Goal:
Arrange the portion of the listing that begins with the line containing "Task: Click the Flujo Aire column header" and continues through the end of the listing as a Markdown table with the columns Row and Text, omitting blank lines. Leave the pictures out of the answer.

Extracted data entries
################

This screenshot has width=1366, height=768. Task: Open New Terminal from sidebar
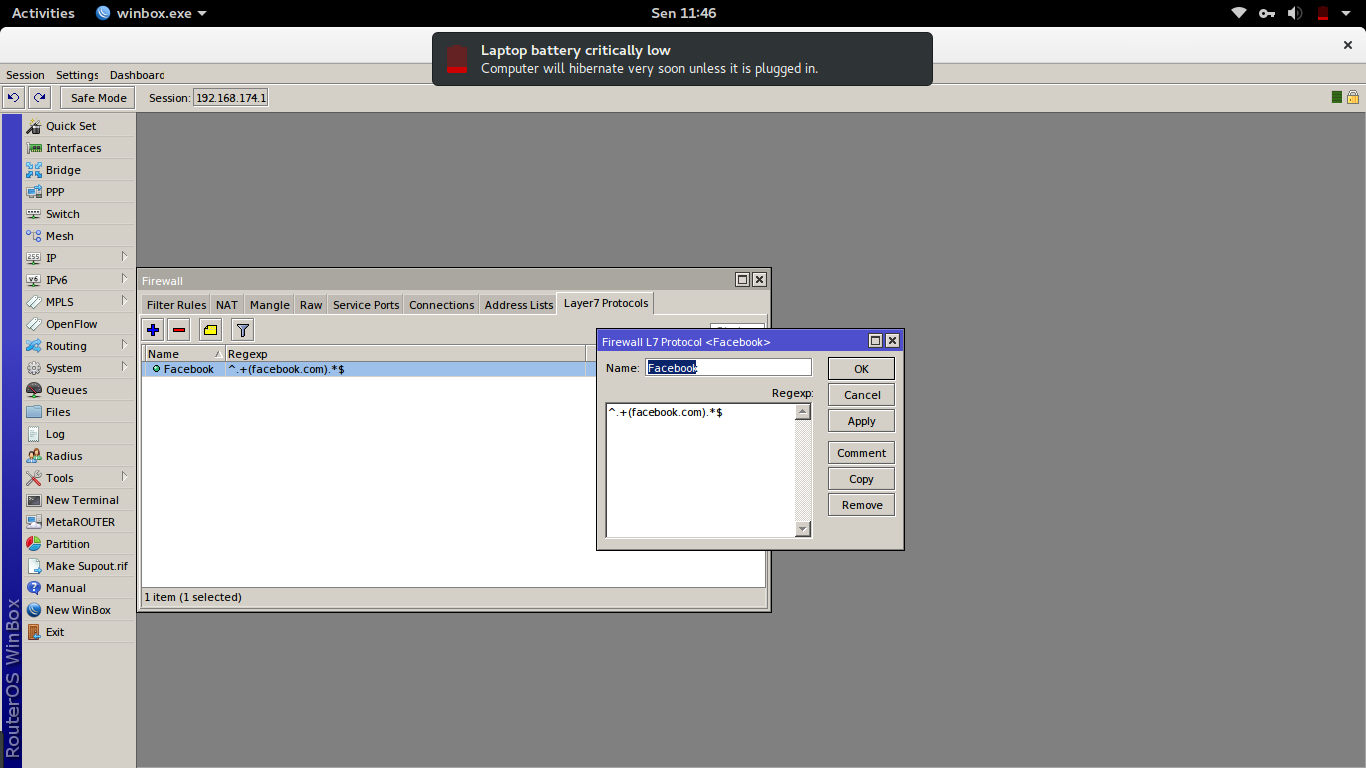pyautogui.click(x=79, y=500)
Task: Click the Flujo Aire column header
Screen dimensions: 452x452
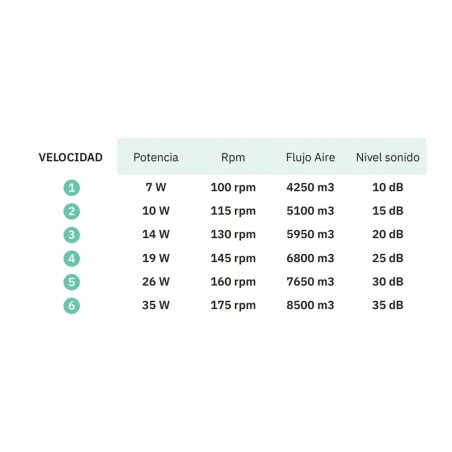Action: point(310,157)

################

Answer below:
| Row | Text |
|---|---|
| 1 | Task: Click the Flujo Aire column header |
| 2 | Screen dimensions: 452x452 |
| 3 | Action: point(310,157) |